- Location of Houstonia, Missouri
- Coordinates: 38°53′58″N 93°21′34″W﻿ / ﻿38.89944°N 93.35944°W
- Country: United States
- State: Missouri
- County: Pettis
- Incorporated: 1879

Area
- • Total: 0.20 sq mi (0.51 km^{2})
- • Land: 0.20 sq mi (0.51 km^{2})
- • Water: 0 sq mi (0.00 km^{2})
- Elevation: 771 ft (235 m)

Population (2020)
- • Total: 198
- • Density: 1,001.3/sq mi (386.59/km^{2})
- Time zone: UTC-6 (Central (CST))
- • Summer (DST): UTC-5 (CDT)
- ZIP code: 65333
- Area code: 660
- FIPS code: 29-33256
- GNIS feature ID: 2394428

= Houstonia, Missouri =

City in Pettis County, Missouri, United States

Houstonia is a city in northwest Pettis County, Missouri, United States. As of the 2020 census, Houstonia had a population of 198.
==History==
Houstonia was platted in 1871. The community was named for Gen. Thomas F. Houston, an early settler. A post office called Houstonia has been in operation since 1872.

The Osage Farms Resettlement Properties in Pettis County, Missouri includes properties listed on the National Register of Historic Places in 1991.

==Geography==
Houstonia is located at the intersection of Missouri routes K and OO approximately 2.5 miles south of the Pettis-Saline county line and 15 miles northwest of Sedalia. Buffalo Creek flows past the east side of the community.

According to the United States Census Bureau, the city has a total area of 0.20 sqmi, all land.

==Demographics==

Historical population
| Census | Pop. | Note | %± |
| 1890 | 278 |  | — |
| 1900 | 307 |  | 10.4% |
| 1910 | 349 |  | 13.7% |
| 1920 | 407 |  | 16.6% |
| 1930 | 346 |  | −15.0% |
| 1940 | 326 |  | −5.8% |
| 1950 | 309 |  | −5.2% |
| 1960 | 261 |  | −15.5% |
| 1970 | 312 |  | 19.5% |
| 1980 | 327 |  | 4.8% |
| 1990 | 283 |  | −13.5% |
| 2000 | 275 |  | −2.8% |
| 2010 | 220 |  | −20.0% |
| 2020 | 198 |  | −10.0% |
U.S. Decennial Census

===2010 census===
As of the census of 2010, there were 220 people, 82 households, and 57 families living in the city. The population density was 1100.0 PD/sqmi. There were 95 housing units at an average density of 475.0 /sqmi. The racial makeup of the city was 97.7% White, 0.5% African American, 0.5% Native American, 0.9% Asian, and 0.5% from two or more races. Hispanic or Latino of any race were 0.5% of the population.

There were 82 households, of which 34.1% had children under the age of 18 living with them, 56.1% were married couples living together, 8.5% had a female householder with no husband present, 4.9% had a male householder with no wife present, and 30.5% were non-families. 24.4% of all households were made up of individuals, and 9.8% had someone living alone who was 65 years of age or older. The average household size was 2.68 and the average family size was 3.18.

The median age in the city was 36.5 years. 23.2% of residents were under the age of 18; 11.8% were between the ages of 18 and 24; 28.2% were from 25 to 44; 23.1% were from 45 to 64; and 13.6% were 65 years of age or older. The gender makeup of the city was 51.4% male and 48.6% female.

===2000 census===
As of the census of 2000, there were 275 people, 99 households, and 73 families living in the city. The population density was 1,395.8 PD/sqmi. There were 105 housing units at an average density of 532.9 /sqmi. The racial makeup of the city was 97.09% White, 1.09% African American, 1.09% Asian, and 0.73% from two or more races. Hispanic or Latino of any race were 0.36% of the population.
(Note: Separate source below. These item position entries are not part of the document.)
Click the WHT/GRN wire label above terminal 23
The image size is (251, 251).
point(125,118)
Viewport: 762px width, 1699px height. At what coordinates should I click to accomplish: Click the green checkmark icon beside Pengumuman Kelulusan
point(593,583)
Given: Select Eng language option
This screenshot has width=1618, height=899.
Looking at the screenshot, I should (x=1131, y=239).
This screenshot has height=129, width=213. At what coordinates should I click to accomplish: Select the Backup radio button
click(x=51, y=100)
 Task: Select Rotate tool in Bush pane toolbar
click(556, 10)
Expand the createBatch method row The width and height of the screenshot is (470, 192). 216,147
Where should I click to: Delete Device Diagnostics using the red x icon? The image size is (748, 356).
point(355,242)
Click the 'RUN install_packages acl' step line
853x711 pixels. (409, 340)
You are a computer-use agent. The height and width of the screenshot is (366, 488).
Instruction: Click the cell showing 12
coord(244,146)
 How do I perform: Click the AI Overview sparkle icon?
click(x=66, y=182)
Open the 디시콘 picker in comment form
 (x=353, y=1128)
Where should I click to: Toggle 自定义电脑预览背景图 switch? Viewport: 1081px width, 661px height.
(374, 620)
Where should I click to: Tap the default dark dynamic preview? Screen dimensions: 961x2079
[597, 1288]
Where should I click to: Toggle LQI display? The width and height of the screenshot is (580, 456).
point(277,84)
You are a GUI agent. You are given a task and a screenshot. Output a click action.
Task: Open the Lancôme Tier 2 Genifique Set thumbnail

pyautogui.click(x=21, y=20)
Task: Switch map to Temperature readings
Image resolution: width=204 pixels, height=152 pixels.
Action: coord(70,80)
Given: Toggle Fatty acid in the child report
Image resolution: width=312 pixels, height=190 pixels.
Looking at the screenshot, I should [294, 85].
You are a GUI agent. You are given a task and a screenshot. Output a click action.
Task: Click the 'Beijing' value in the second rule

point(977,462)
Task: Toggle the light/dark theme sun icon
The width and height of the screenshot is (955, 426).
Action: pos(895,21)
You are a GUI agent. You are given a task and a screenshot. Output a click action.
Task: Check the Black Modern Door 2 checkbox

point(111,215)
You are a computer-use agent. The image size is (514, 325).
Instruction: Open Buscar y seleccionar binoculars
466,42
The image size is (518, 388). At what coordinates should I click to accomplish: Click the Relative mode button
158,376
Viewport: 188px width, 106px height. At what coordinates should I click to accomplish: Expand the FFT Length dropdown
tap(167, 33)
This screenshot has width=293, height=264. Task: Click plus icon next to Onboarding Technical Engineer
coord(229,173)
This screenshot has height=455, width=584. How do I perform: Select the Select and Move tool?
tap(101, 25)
There were 99 households, out of which 45.5% had children under the age of 18 living with them, 62.6% were married couples living together, 8.1% had a female householder with no husband present, and 25.3% were non-families. 22.2% of all households were made up of individuals, and 14.1% had someone living alone who was 65 years of age or older. The average household size was 2.78 and the average family size was 3.22.

In the city, the population was spread out, with 32.7% under the age of 18, 7.6% from 18 to 24, 28.4% from 25 to 44, 19.6% from 45 to 64, and 11.6% who were 65 years of age or older. The median age was 34 years. For every 100 females there were 106.8 males. For every 100 females age 18 and over, there were 103.3 males.

The median income for a household in the city was $34,219, and the median income for a family was $34,531. Males had a median income of $36,000 versus $18,500 for females. The per capita income for the city was $12,490. About 20.8% of families and 24.7% of the population were below the poverty line, including 24.7% of those under the age of eighteen and 16.7% of those 65 or over.